For more details, refer to Manage Aliases.
Function
You can set functions for Zilliz Cloud to derive fields upon collection creation. For example, the full-text search function uses the user-defined function to derive a sparse vector field from a specific varchar field. For more information on full-text search, refer to Full Text Search.
Consistency Level
Distributed database systems usually use the consistency level to define the data sameness across data nodes and replicas. You can set separate consistency levels when you create a collection or conduct similarity searches within the collection. The applicable consistency levels are Strong, Bounded Staleness, Session, and Eventually.
For details on these consistency levels, refer to Consistency Level.
Limits
The following table lists the limits on the maximum number of collections you can create when using different cluster types.
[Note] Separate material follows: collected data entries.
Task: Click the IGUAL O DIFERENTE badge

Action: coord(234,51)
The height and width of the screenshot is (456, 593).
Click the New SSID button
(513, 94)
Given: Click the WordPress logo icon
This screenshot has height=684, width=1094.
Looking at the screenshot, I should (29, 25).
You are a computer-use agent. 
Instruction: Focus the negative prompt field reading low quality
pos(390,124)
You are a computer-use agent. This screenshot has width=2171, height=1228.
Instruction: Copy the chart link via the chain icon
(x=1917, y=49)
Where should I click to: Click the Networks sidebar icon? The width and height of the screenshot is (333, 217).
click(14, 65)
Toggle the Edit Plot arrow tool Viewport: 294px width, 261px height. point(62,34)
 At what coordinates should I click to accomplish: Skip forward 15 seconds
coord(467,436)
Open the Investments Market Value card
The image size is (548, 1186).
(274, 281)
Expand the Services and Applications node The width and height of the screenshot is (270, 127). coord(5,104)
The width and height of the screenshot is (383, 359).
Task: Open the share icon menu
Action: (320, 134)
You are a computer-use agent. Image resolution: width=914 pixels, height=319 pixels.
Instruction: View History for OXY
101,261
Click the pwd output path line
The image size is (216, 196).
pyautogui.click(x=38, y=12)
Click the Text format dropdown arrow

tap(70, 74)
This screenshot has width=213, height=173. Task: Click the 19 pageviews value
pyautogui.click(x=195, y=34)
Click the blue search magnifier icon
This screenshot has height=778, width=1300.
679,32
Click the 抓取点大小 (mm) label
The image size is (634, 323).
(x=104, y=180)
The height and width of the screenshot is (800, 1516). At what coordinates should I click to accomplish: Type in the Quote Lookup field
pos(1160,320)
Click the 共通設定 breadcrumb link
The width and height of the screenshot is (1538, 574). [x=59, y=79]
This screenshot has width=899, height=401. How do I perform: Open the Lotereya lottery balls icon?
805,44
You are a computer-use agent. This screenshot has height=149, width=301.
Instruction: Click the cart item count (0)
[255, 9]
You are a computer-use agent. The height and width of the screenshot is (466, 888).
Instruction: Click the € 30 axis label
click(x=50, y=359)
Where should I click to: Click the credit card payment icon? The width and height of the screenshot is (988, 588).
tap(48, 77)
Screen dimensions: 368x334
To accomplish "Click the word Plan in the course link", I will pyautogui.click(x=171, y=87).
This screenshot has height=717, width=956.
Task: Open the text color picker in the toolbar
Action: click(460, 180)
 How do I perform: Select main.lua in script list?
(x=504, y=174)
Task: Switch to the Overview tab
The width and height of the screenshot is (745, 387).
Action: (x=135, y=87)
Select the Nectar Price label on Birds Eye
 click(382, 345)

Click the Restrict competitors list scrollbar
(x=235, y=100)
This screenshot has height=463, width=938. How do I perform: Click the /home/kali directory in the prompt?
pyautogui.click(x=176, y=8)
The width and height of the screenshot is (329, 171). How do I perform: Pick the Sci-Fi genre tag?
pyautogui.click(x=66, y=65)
Cluster Type | Max Number | Remarks |
---|---|---|
Free cluster | 5 | You can create up to 5 collections. |
Serverless cluster | 100 | You can create up to 100 collections. |
Dedicated cluster | 64 per CU, and <= 4096 | You can create up to 64 collections per CU used in a dedicated cluster and no more than 4,096 collections in the cluster. |
In addition to the limits on the number of collections per cluster, Zilliz Cloud also applies limits on consumed capacity. The following table lists the limits on the general capacity of a cluster.
Number of CUs | General Capacity |
---|---|
1-8 CUs | <= 4,096 |
12+ CUs | Min(512 x Number of CUs, 65536) |
For details on the calculation of general and consumed capacity, refer to Zilliz Cloud Limits.